Pennsylvania’s Medicaid plans spent $298 million on several GLP-1 drugs between October 2023 and October 2024, about $106 per enrollee — the third-highest amount per beneficiary among states who cover GLP-1 drugs.
The state does restrict its coverage of the drugs: To obtain coverage, Medicaid patients must also have Medicare and meet other health qualifications, including having a body-mass index of at least 30 and at least one weight-related health problem.
In the Senate hearing this fall, NBC reported, Novo Nordisk CEO Lars Fruergaard Jørgensen, whose company sells Ozempic and Wegovy, said he would consider lowering the price of drugs if pharmacy benefit managers, who contract with insurers to negotiate the drugs insurance plans will cover, would still agree to include it on their lists of approved medications for coverage.
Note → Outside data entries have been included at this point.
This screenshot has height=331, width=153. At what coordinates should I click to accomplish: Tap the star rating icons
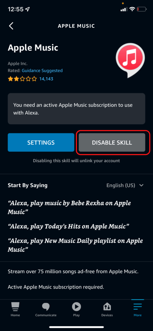coord(22,79)
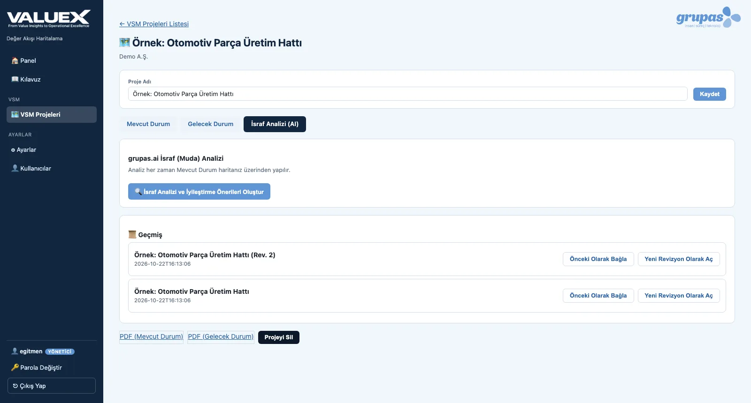Go back to VSM Projeleri Listesi
This screenshot has width=751, height=403.
click(154, 24)
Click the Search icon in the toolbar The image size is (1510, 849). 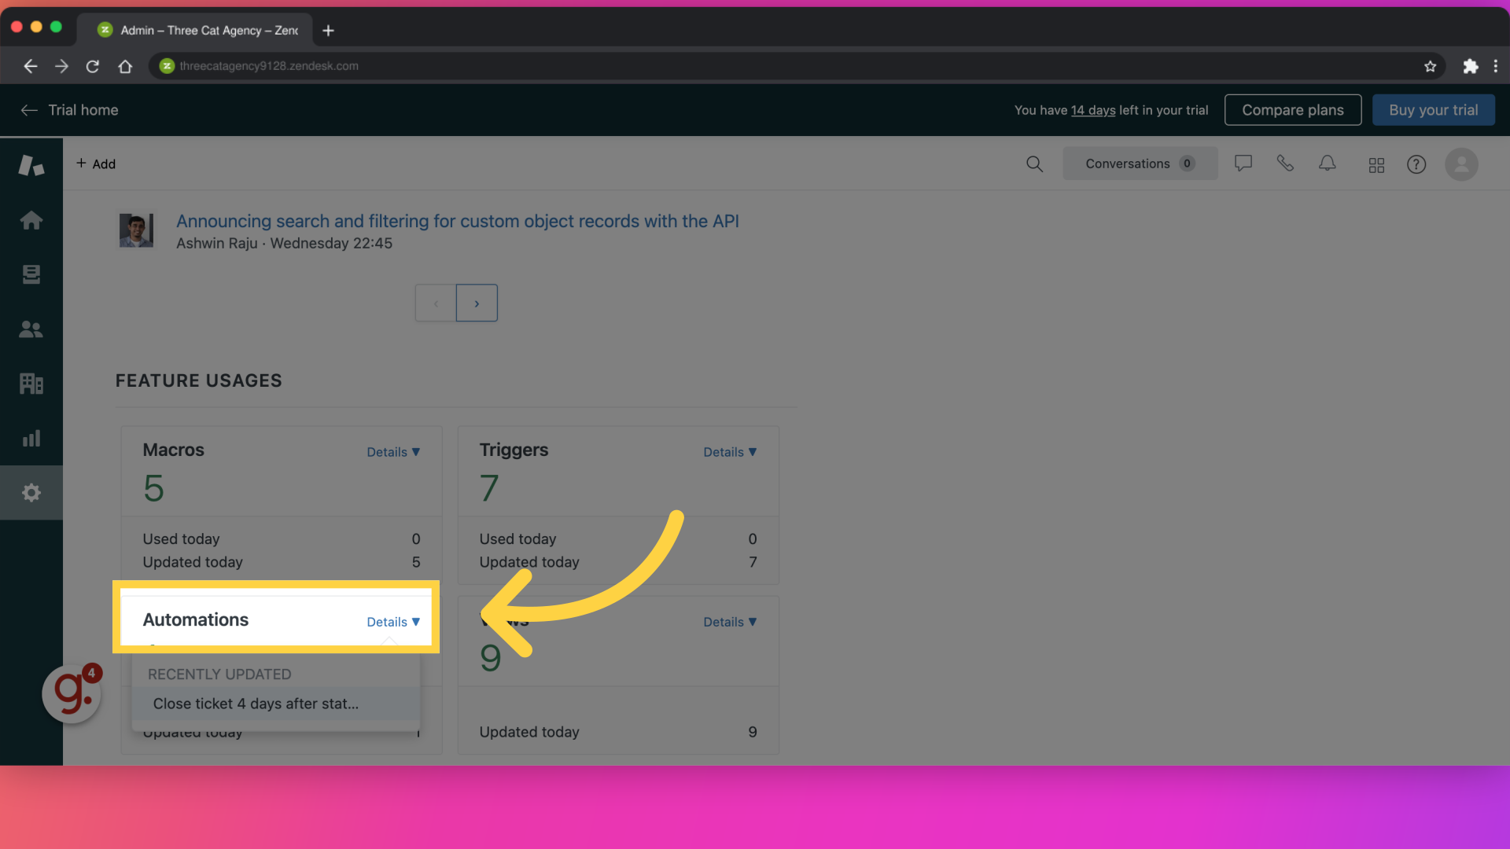(x=1034, y=164)
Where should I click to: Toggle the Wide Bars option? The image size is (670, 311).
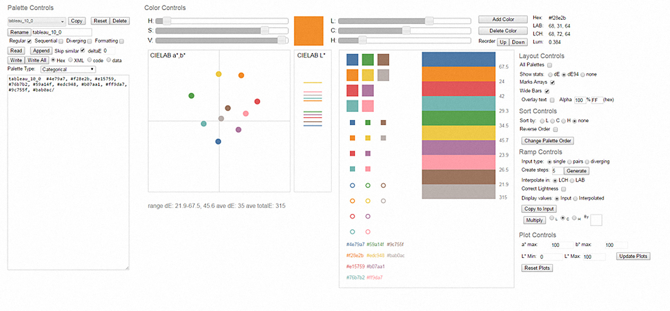(x=547, y=92)
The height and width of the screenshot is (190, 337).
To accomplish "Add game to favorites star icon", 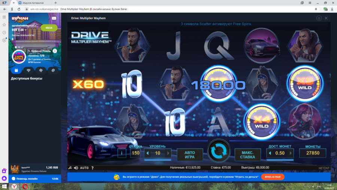I will pyautogui.click(x=319, y=18).
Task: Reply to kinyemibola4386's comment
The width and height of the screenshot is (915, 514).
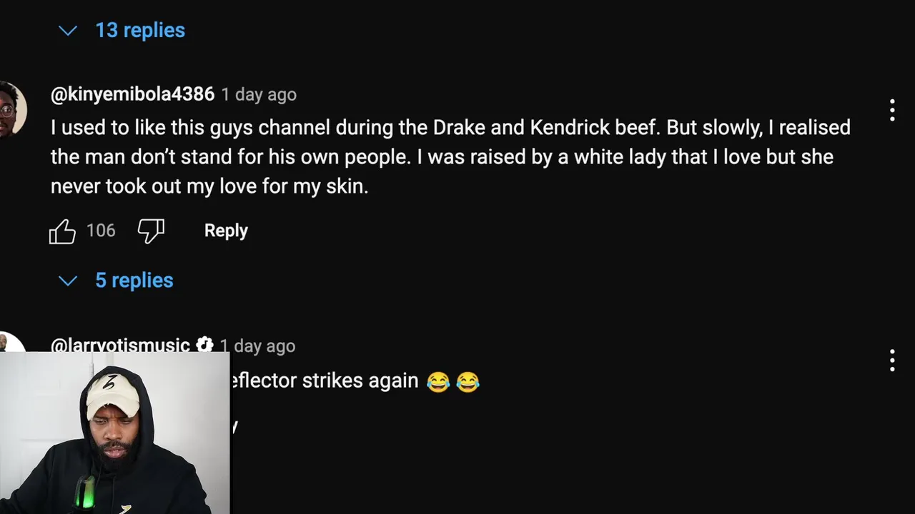Action: pos(226,231)
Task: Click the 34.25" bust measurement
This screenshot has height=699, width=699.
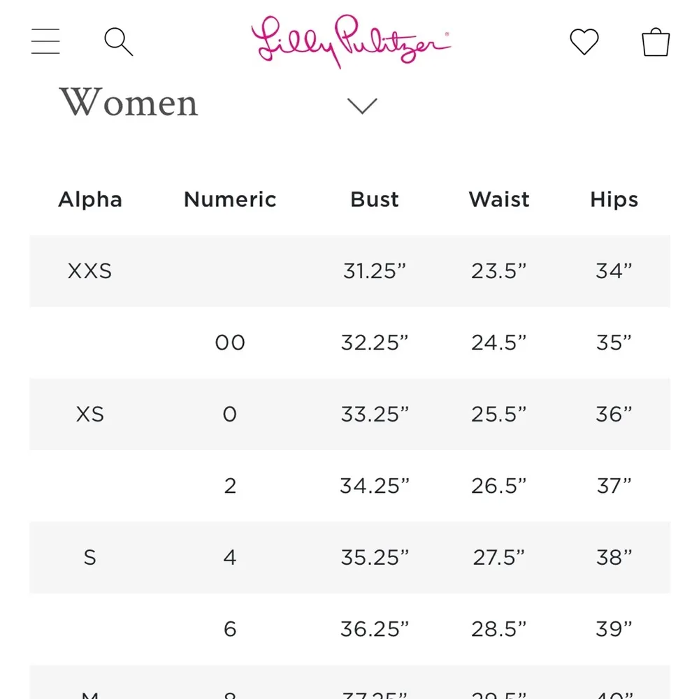Action: (375, 486)
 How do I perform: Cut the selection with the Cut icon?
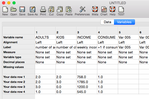[x=51, y=9]
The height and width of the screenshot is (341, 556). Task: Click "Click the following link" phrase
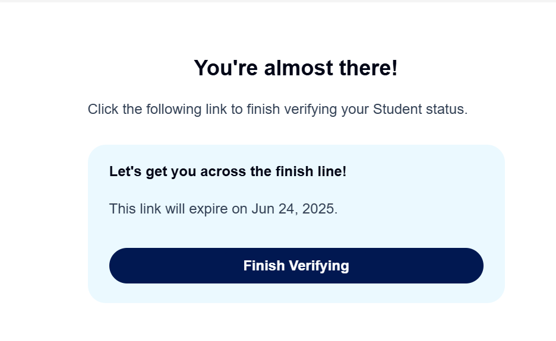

What IBX patients should do next
IBX said that patients should talk to their doctors about other ways to obtain GLP-1 drugs if they are losing coverage. Health savings accounts or flexible spending arrangements may be able to cover the drugs, they said.
And patients with medical conditions like diabetes and heart disease can still get coverage for weight-loss drugs through IBX.
“This change only applies to weight loss drugs (e.g., GLP-1 and non-GLP-1 drugs) when they are prescribed solely for weight loss and not for any other medical conditions that the FDA has approved them for,” the company said in a statement.
The company also encouraged patients with IBX plans to use “nonprescription options” for weight loss like behavioral health, nutritional counseling, reimbursement for gym memberships, and bariatric surgery.
Staff writers Alison McCook and Harold Brubaker contributed to this article.